• _WHAT NEEDS TO BE DONE_: Scan the listing below. Copy each line that contains "Viewport".

• _MATERIAL FOR THIS TASK_:
-- Opening Marker --

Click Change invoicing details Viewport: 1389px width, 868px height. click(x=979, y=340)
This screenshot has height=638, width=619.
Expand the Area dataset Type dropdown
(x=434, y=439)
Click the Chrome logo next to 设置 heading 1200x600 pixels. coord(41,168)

-- Closing Marker --
-- Opening Marker --

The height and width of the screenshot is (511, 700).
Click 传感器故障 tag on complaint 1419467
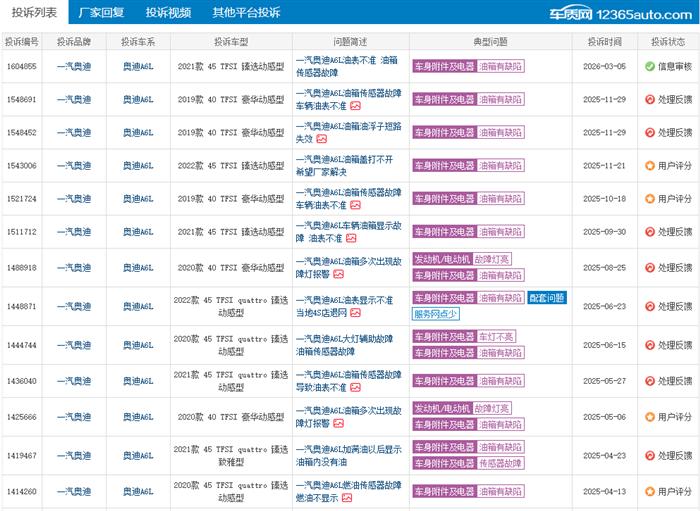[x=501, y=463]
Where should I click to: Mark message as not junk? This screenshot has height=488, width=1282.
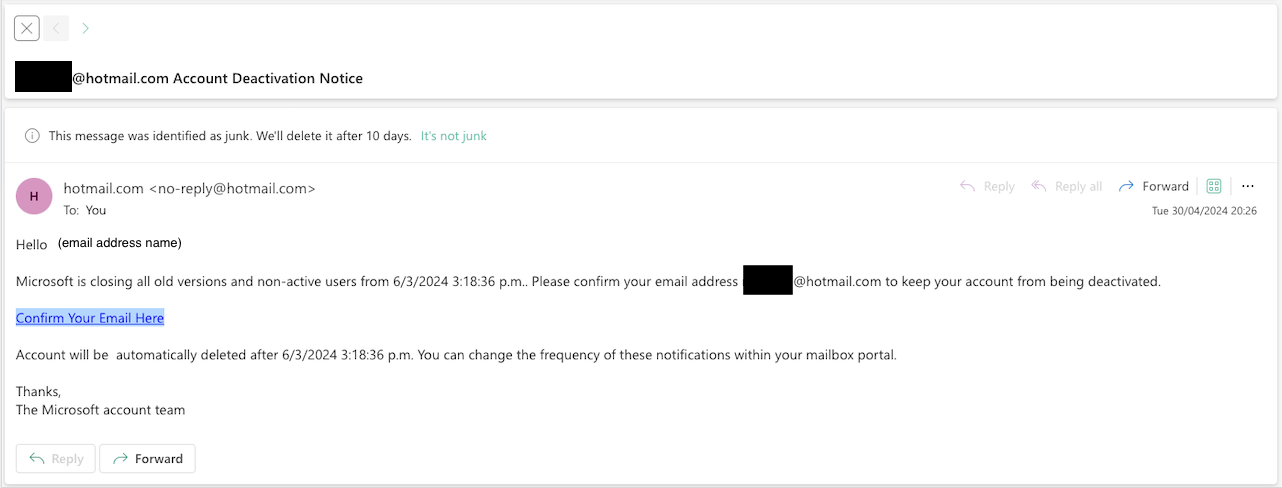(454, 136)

-- Closing Marker --
-- Opening Marker --

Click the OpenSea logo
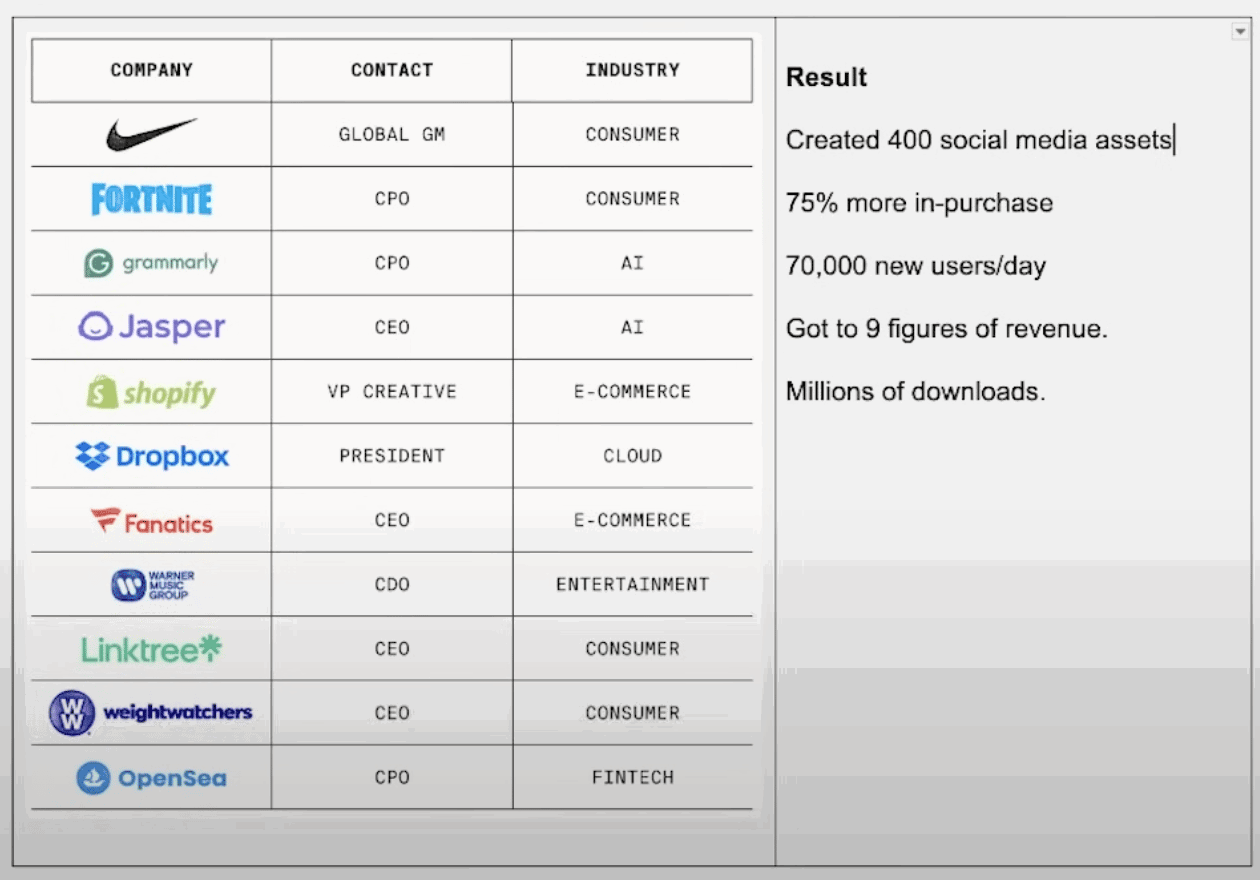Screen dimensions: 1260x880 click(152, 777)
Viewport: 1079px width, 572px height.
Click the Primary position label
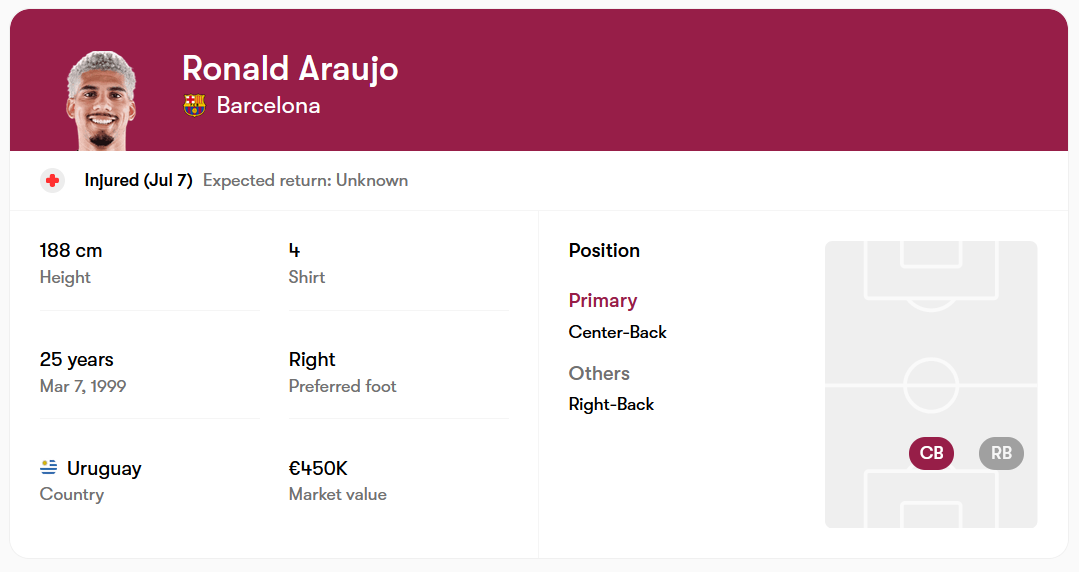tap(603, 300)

-- Closing Marker --

• _SOLVED EXERCISE_:
Click Change invoicing details Viewport: 1389px width, 868px height. click(x=979, y=340)
Viewport: 1079px width, 572px height.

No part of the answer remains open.